Coding for Data Science: A Get-Started Guide for Social Welfare academics

Greetings from Princeton University!

I’ve been  attending the Computational Social Science Summer Institute, (SICSS) hosted by the Russell Sage Foundation. This two week program has been pretty intense so far, but the amount of learning I’ve done in the last few days has been fantastic . When I leave, I’ll have a couple of method books/articles to read, at least 10 R packages to learn, and about 15 new papers to get started.


Looks like I’m gonna need to meditate more.

Anywho, I promised a few weeks ago that we would work our way through the 5 basic data science skills social welfare academics need. Today, we’re gonna talk about the most fundamental of those skills: coding.

Coding? Are you talking qualitative analysis to me?

When social welfare academics think about coding, they think about manual text analysis. Coding in that sense refers to tagging text to indicate themes of interest to the researcher.

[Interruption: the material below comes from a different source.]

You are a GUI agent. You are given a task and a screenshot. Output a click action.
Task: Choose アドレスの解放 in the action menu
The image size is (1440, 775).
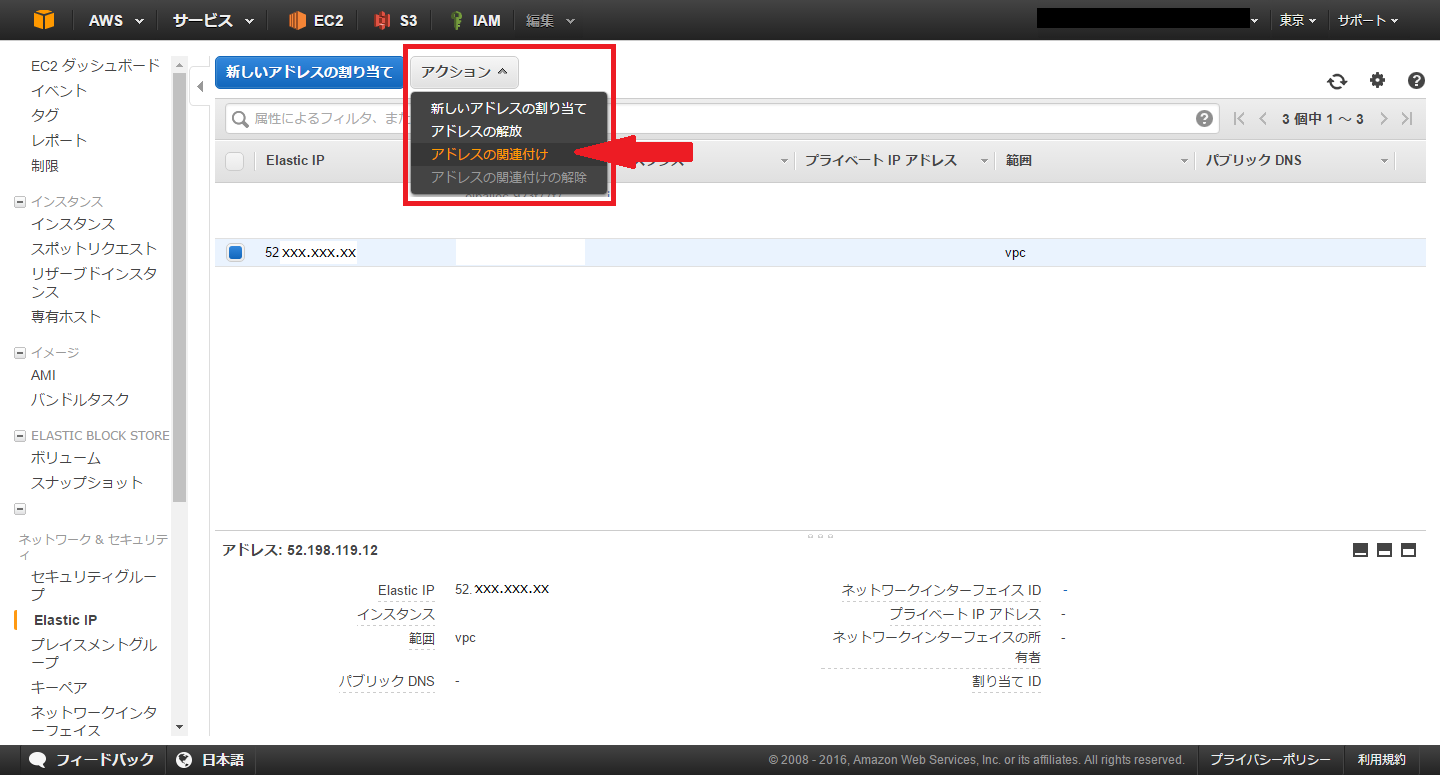pyautogui.click(x=476, y=131)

Coding in data science means something very different. Remember that data science is the study of computer assisted methods to collect, store, and analyze large (usually unstructured) datasets. In order to get a computer to help us wrangle all of this data, we have to communicate with it directly.


In order to get the computer’s help, we need to use a computer programming language. BUT, we also need the capacity to retrieve our data from storage, analyze it, and visualize our results. The best way to meet both of these needs is with a computer language like R or Python. Why? Because both of these languages are object oriented: that is, they store data in fields that can be easily accessed by code. Plus, these objects can  interact with one another, if  we need them to.

Why do we care about object based programming? Let’s compare it to SAS (written in the C computer language) and SPSS (written in Java). Both of these software packages are pretty easy to learn, because everything you need to do you can access via a pull down menus. But, let’s say you want to write some of your own functions, or better yet, manipulate your data beyond your options in the pull down menu.  In SPSS, you can write your own functions, but guess what languages you need? That’s right – R and Python. It’s probably possible to manipulate your data in JAVA, but the jury is out on how easy JAVA is to learn (even compared to R and Python). In SAS, in order to manipulate your data beyond the pull down menus, it looks like you need to learn the SAS language. That’s pretty confusing – are we talking C or some other language SAS came up with?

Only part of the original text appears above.